[Stated problem 1]:
In the passage on gender and urban transport, what share of those living in poverty worldwide are women estimated to account for?

[Quoted passage]:
Recent research has greatly improved understanding of gender issues in the rural transport context but so far there has been little research on the gender dimension in Asian urban transport. This is of vital relevance for poverty issues and must be quickly remedied, since women are estimated to account for 70% of those living in poverty worldwide (UNDP, 1995). The growing literature on women and transport has also clearly shown that they tend to have different travel needs deriving from the multiple tasks they must perform in their households and in their communities (Grieco and Turner, 1997). Low-income women tend also to be dramatically less mobile than men in the same socio-economic groups (Dutt, et al., 1994). They are more dependent on walking and tend to have less access to any bicycles or motorcycles in a household. Social restrictions hinder women's mobility in many cultures (Gopalan, 1998). Efforts to increase the mobility of poor women may face stiff resistance from those who feel threatened or offended by such direct empowerment of women (Hook, 1998). Sexual harassment (and worse) in streets and on public transport has been mentioned above. Since many more women than men are the care-givers of frail-elderly people, people with disabilities and of children, the transport problems of these disadvantaged groups also impact disproportionately on women. Poverty, of course, compounds each of these disadvantages. Urban transport planning must quickly become gender aware, beginning with the routine collection of gender disaggregated data in surveys. Gender needs to be "mainstreamed" in the transport planning process. It is not enough to just discuss gender as an afterthought. Efforts to promote meaningful public participation also require special attention to allow the voices of women to be heard.

[Stated problem 2]:
Put the stretch of the records from the line containing "You are a computer-use" through the line containing "[x=368, y=493]" into a Markdown table with the columns Row and Line, skipping blank lines. Leave the pictures out.

[Material provided]:
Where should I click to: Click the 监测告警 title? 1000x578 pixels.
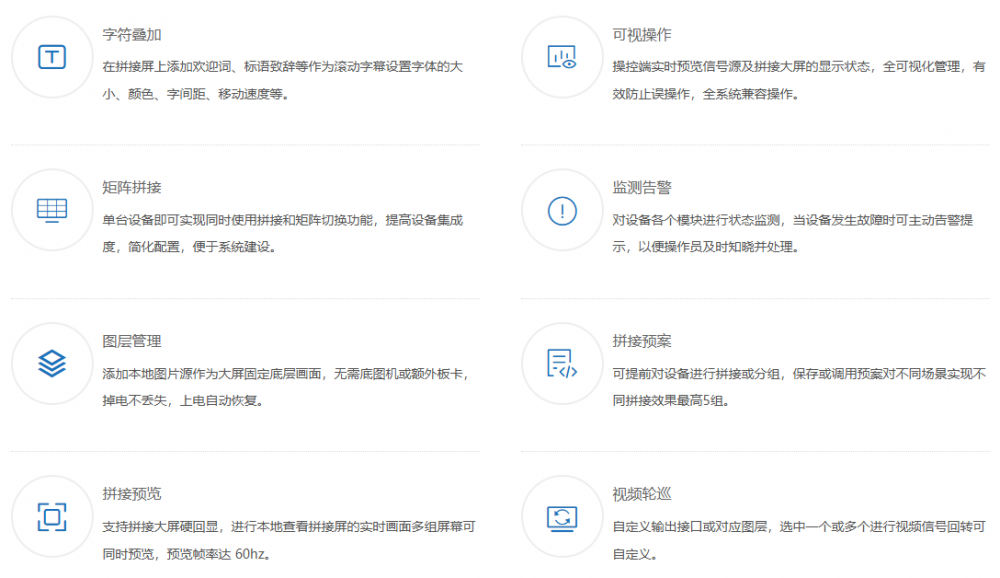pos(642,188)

---

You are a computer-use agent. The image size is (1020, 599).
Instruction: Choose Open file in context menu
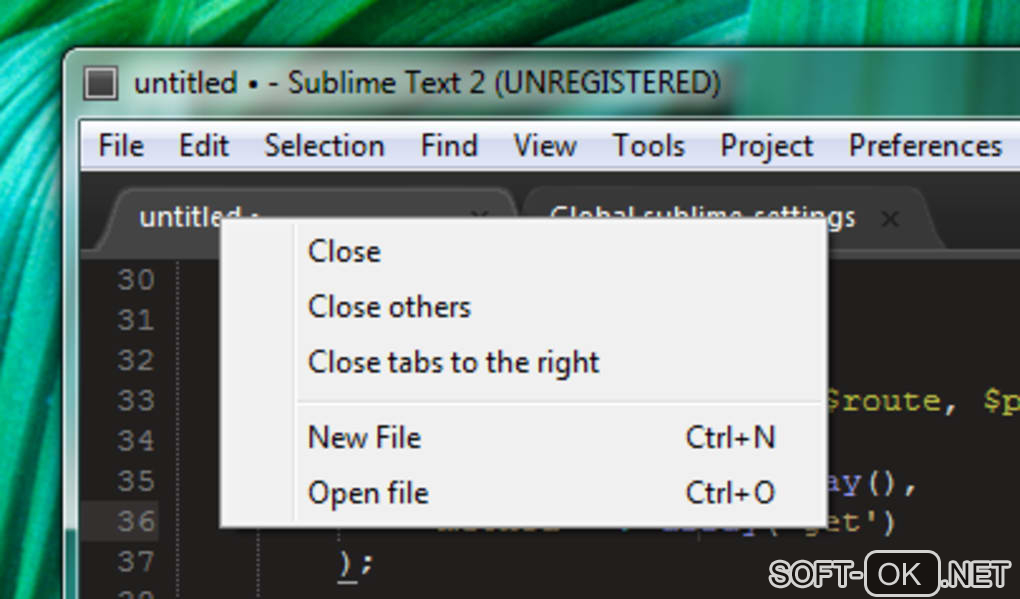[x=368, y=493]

[Task result 1]:
70%

[Task result 2]:
| Row | Line |
|---|---|
| 1 | You are a computer-use agent. The image size is (1020, 599). |
| 2 | Instruction: Choose Open file in context menu |
| 3 | [x=368, y=493] |